## Begin

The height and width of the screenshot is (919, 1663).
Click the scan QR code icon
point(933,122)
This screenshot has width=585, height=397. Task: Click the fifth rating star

## End
## Begin

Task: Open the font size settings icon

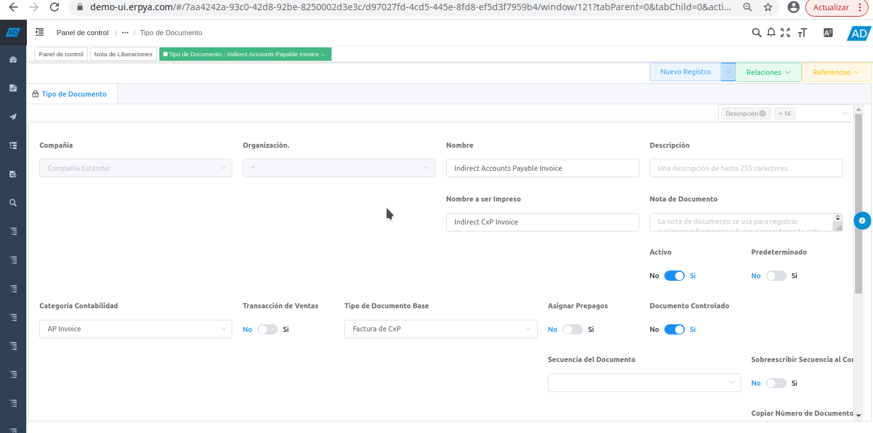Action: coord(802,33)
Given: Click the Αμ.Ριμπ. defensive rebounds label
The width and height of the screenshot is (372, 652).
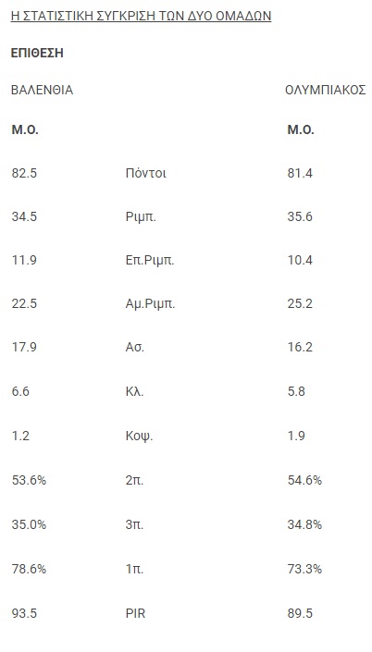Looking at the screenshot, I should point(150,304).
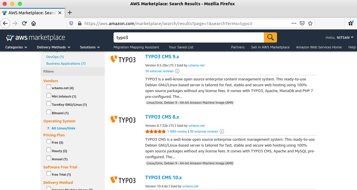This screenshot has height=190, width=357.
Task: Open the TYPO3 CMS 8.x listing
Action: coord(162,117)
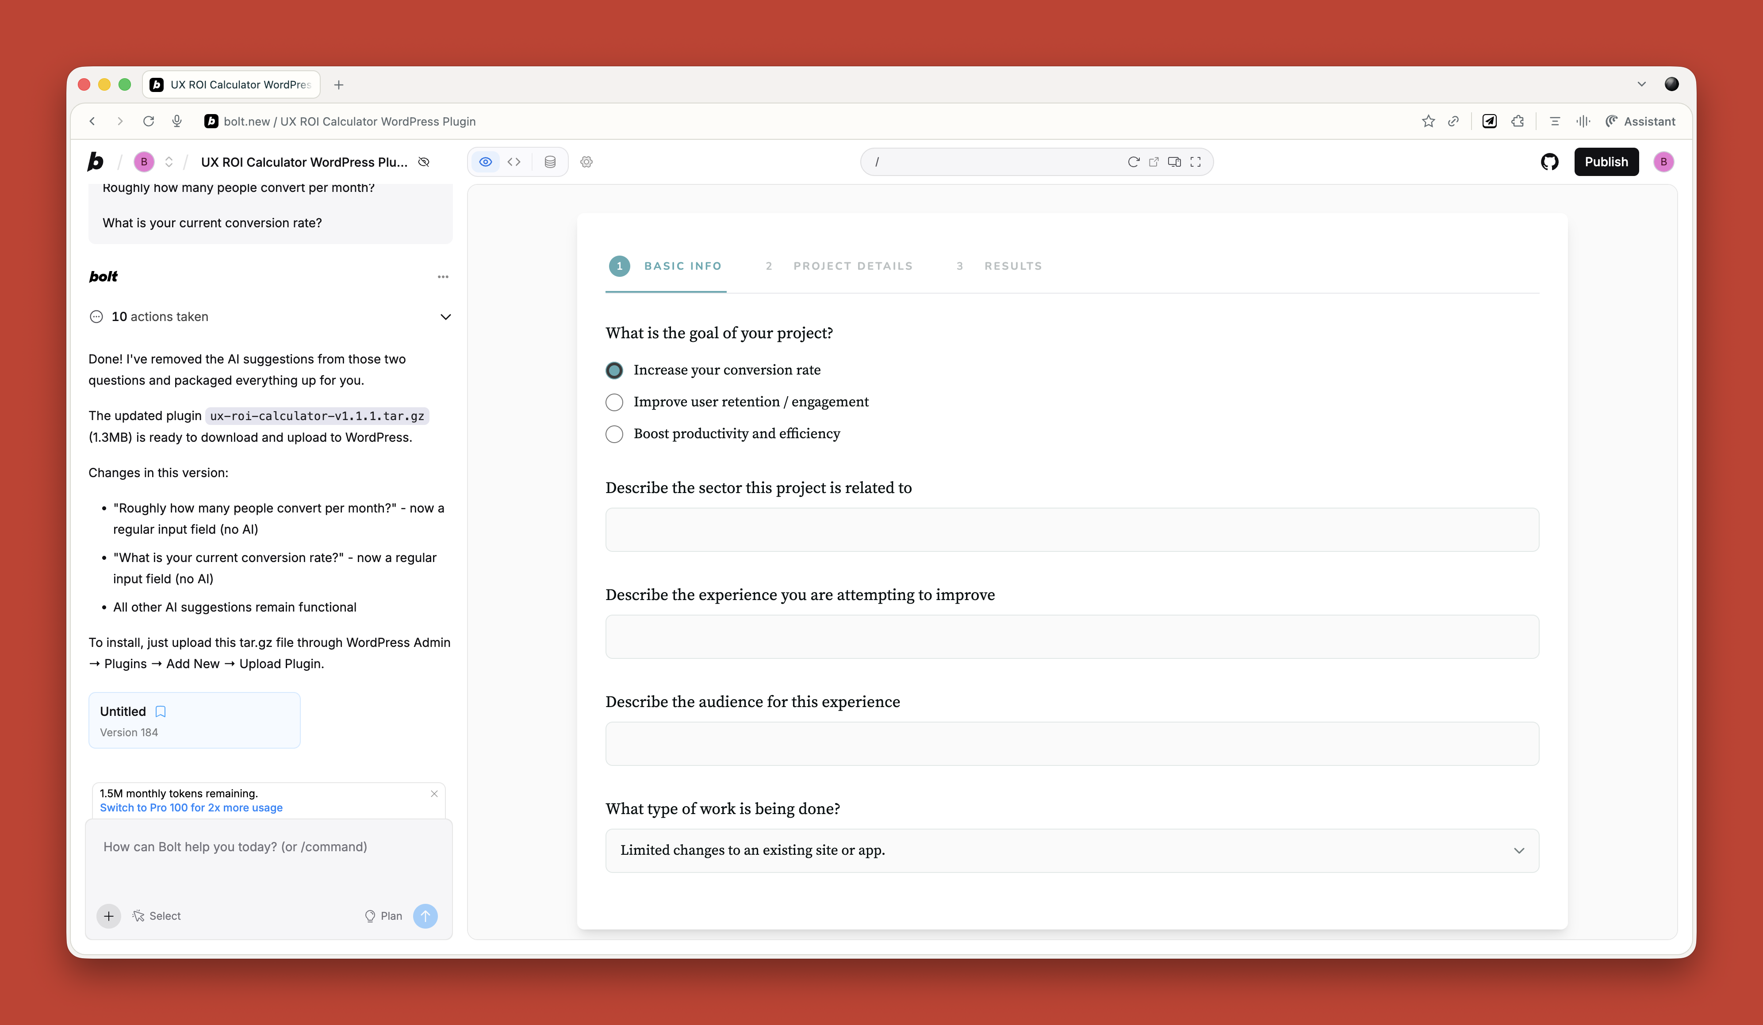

## End
## Begin

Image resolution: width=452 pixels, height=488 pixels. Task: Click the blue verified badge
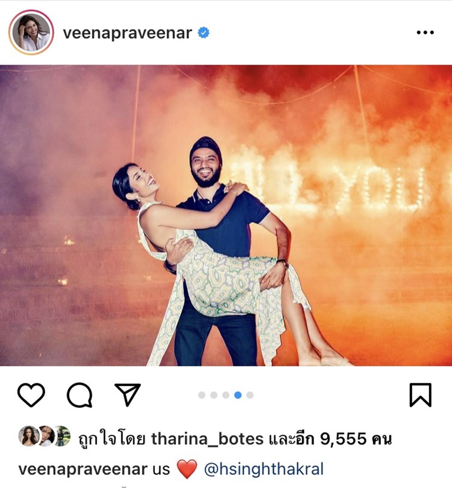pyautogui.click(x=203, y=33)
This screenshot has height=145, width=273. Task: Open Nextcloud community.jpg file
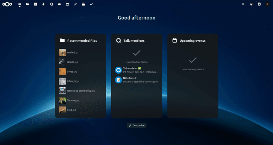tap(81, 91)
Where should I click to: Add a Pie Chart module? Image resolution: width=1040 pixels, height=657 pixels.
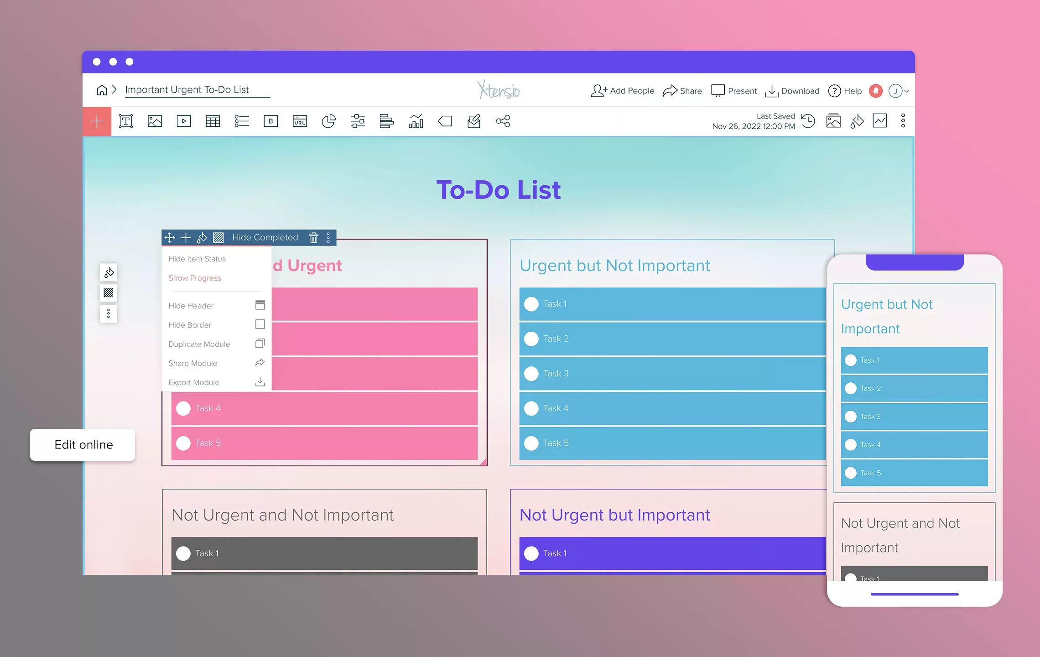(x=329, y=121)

## End

- **Your objective**: Convert the entries from the line containing "The height and" through the line containing "This screenshot has width=585, height=397.", both included, into a numbered list, leaving out any blank lines.

- **Solution for this problem**:
1. The height and width of the screenshot is (919, 1663).
2. Click the scan QR code icon
3. point(933,122)
4. This screenshot has width=585, height=397. Task: Click the fifth rating star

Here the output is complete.